Saucedo is already a better fit for the Mets over Rodriguez for two reasons: his minor league options. There are two left which means the team can shuttle him back and forth throughout the 2023 season as needed and do the same again in 2024. Each of the three options is used only once per season. He’s a project the team can have some patience with.

That was the problem with Rodriguez last year. He was out of options which meant he’d need to be designated for assignment. Saucedo can struggle, go to Syracuse, and become an arm the Mets can turn to later on in the season. Better yet, he can start the year in the minor leagues.

Saucedo has only 28.1 MLB innings on his resume. A 5.40 ERA is one of the reasons why the Blue Jays made him available on the waiver wire. Why interest from the Mets? It might be his performance in the minors these last two years.

In 2021, Saucedo had a 1.96 ERA and a strikeout rate of 12.3 per nine. Last year, he posted a 2.25 ERA and strikeout rate of 13.5 per nine.

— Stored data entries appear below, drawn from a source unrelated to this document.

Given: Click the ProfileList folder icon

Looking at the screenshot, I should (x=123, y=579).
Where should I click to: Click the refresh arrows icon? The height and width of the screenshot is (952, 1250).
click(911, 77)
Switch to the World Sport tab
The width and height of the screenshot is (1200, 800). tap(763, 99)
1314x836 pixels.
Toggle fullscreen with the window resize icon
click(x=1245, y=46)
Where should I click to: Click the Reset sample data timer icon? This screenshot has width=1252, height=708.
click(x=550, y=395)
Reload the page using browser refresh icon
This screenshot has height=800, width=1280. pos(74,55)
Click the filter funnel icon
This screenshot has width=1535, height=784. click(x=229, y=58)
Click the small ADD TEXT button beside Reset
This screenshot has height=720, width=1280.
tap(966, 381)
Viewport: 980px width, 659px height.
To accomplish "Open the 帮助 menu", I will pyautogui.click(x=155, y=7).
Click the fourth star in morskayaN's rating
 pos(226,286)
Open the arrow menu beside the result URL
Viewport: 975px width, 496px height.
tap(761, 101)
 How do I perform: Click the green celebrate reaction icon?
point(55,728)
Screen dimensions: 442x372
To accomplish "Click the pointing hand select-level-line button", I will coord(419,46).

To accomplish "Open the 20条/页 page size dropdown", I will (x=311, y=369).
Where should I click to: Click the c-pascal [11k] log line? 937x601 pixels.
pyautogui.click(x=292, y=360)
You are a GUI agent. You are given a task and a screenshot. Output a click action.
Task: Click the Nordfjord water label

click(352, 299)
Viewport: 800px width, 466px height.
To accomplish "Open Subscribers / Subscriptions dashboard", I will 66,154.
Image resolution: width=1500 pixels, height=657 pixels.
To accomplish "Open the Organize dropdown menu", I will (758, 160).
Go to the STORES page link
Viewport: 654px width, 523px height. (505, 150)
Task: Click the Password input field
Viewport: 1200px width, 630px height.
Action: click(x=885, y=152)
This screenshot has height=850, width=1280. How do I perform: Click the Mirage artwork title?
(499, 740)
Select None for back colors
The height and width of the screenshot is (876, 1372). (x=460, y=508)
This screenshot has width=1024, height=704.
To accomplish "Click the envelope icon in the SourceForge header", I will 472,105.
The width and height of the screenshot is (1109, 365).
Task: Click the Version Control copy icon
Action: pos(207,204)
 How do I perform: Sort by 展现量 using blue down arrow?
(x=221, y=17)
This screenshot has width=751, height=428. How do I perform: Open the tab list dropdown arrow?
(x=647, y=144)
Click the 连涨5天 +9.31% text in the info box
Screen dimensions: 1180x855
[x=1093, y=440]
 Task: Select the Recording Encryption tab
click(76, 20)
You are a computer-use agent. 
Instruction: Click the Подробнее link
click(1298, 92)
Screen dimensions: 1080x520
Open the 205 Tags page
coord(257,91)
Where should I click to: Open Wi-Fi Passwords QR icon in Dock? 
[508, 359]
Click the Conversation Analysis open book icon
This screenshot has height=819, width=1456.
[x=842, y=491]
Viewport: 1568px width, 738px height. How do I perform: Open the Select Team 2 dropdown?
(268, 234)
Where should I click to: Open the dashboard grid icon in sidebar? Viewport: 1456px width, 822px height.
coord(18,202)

It’s a low-cost move for a Mets team without too many very good lefties in the minor leagues. It’s easy to expect Saucedo to disappear into the vortex of the Mets system before we even get to Opening Day. The biggest question will be whether or not he sticks on the 40-man roster. Because he throws with a left arm, he should at least be able to make it into spring training with a spot on the 40 and a shot to see some innings later on.